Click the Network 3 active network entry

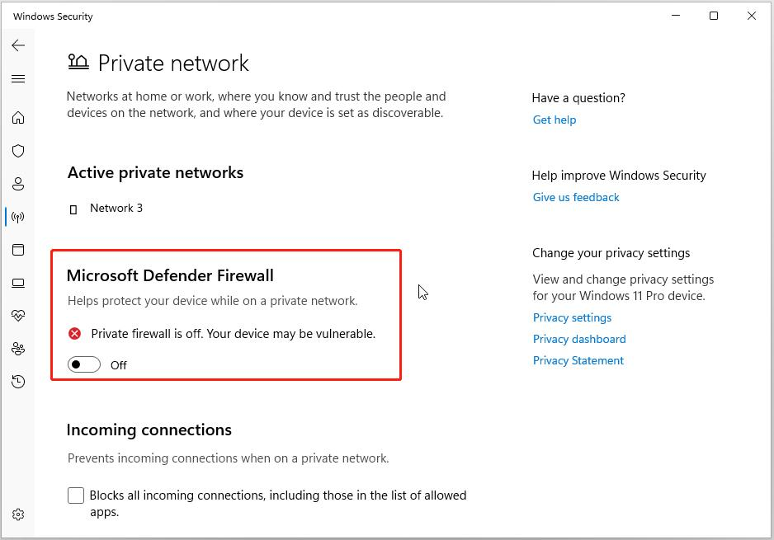[x=116, y=209]
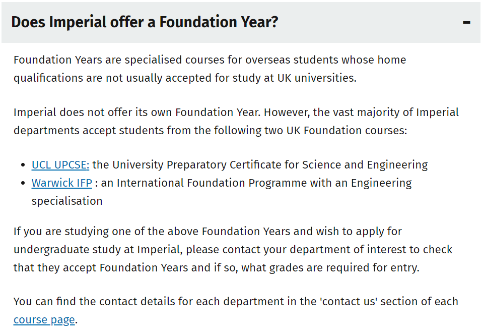Image resolution: width=482 pixels, height=335 pixels.
Task: Click the empty grey area of accordion header
Action: coord(369,22)
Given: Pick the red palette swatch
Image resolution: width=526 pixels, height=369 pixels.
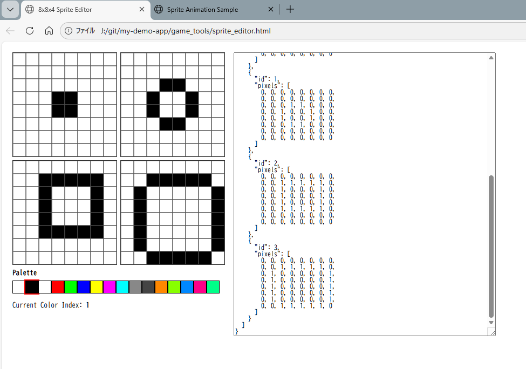Looking at the screenshot, I should pyautogui.click(x=58, y=287).
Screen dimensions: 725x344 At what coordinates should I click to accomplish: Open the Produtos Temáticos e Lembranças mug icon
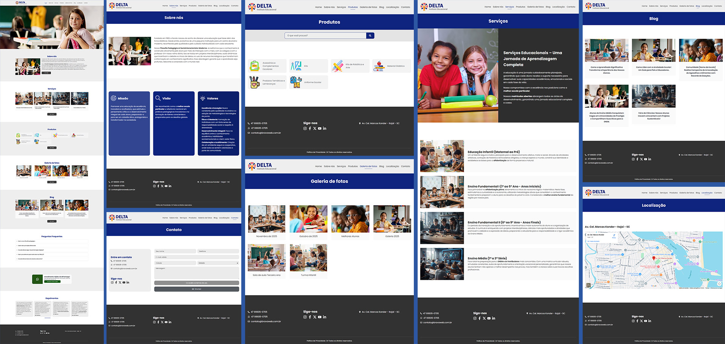pyautogui.click(x=255, y=82)
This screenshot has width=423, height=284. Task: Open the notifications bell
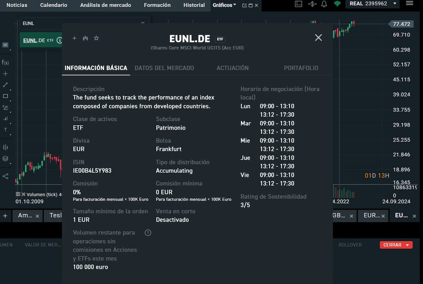pyautogui.click(x=324, y=4)
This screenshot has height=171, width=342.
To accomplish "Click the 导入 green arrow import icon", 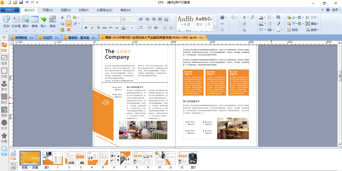I will [x=44, y=22].
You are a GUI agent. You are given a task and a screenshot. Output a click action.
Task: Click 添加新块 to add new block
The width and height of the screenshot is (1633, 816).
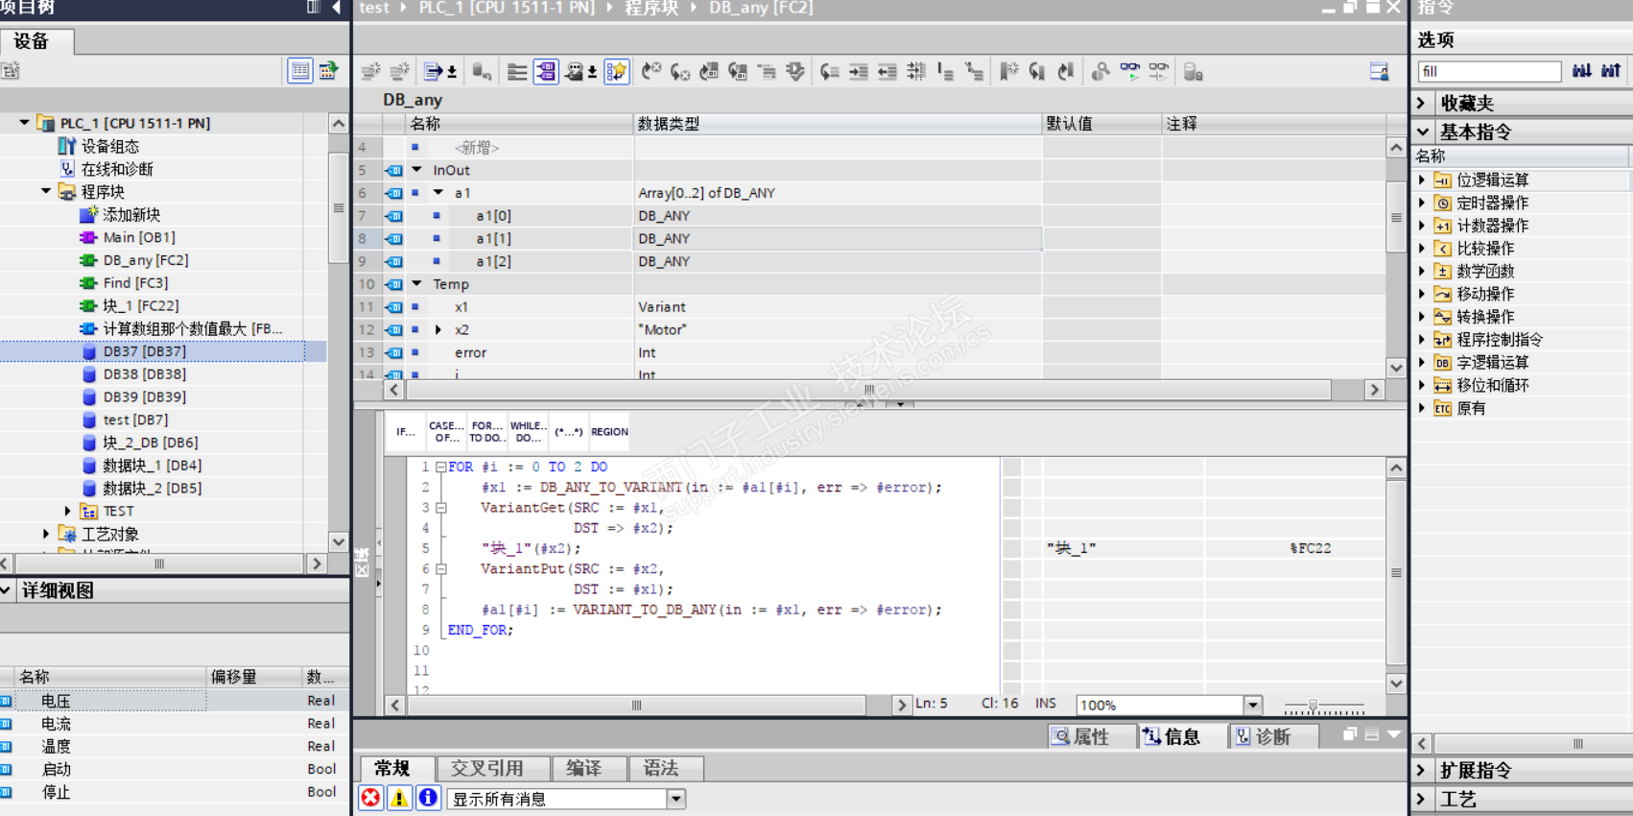(131, 214)
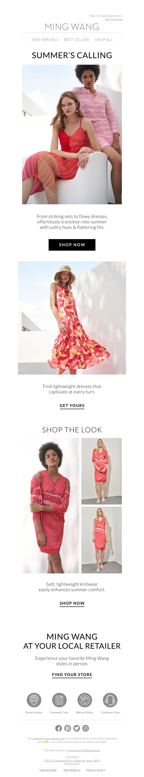Open the View in browser link
Viewport: 144px width, 777px height.
click(114, 19)
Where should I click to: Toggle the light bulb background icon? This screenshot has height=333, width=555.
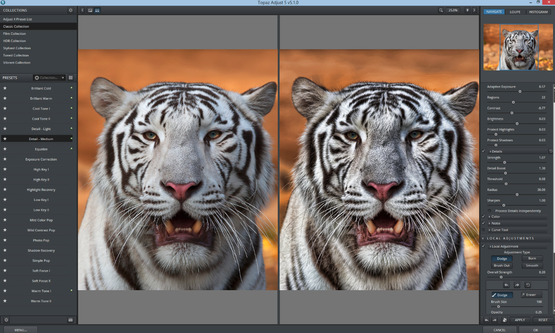467,10
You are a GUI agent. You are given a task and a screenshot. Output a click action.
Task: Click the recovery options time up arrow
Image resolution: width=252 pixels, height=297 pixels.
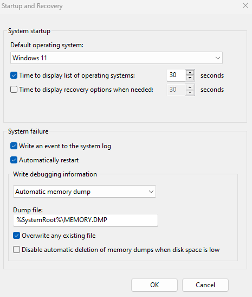190,87
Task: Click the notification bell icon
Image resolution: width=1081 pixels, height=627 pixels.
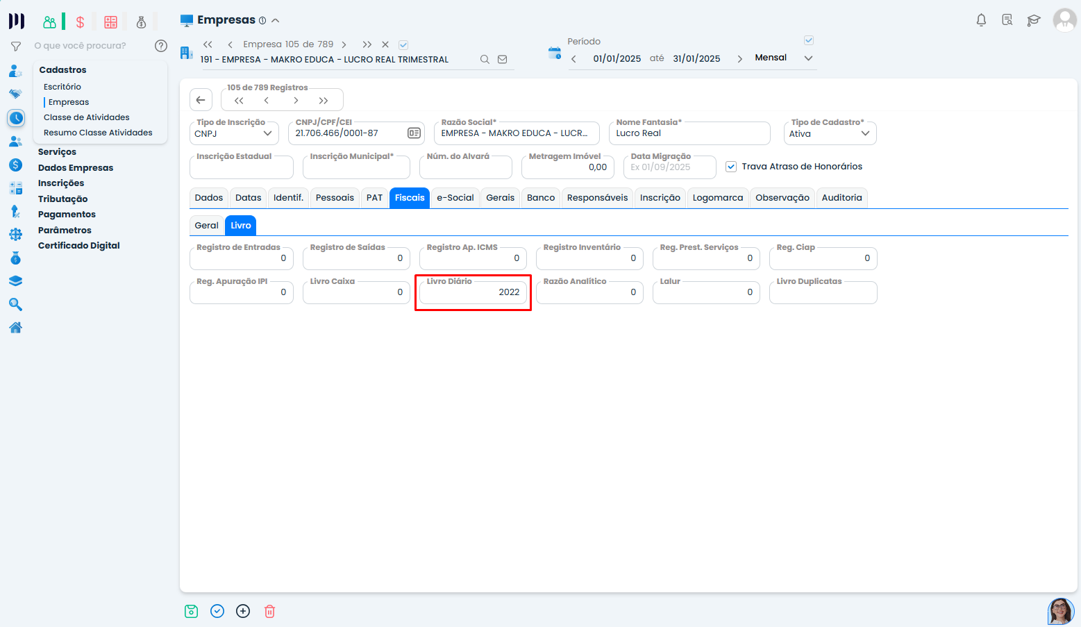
··········
**TASK DETAILS**
Having located the line with "Task: Click the recovery", copy it exactly along with every later line through the end of the listing above, but omit the pictures.

**ANSWER BELOW**
Task: Click the recovery options time up arrow
Image resolution: width=252 pixels, height=297 pixels.
190,87
Task: Click the notification bell icon
Image resolution: width=1081 pixels, height=627 pixels.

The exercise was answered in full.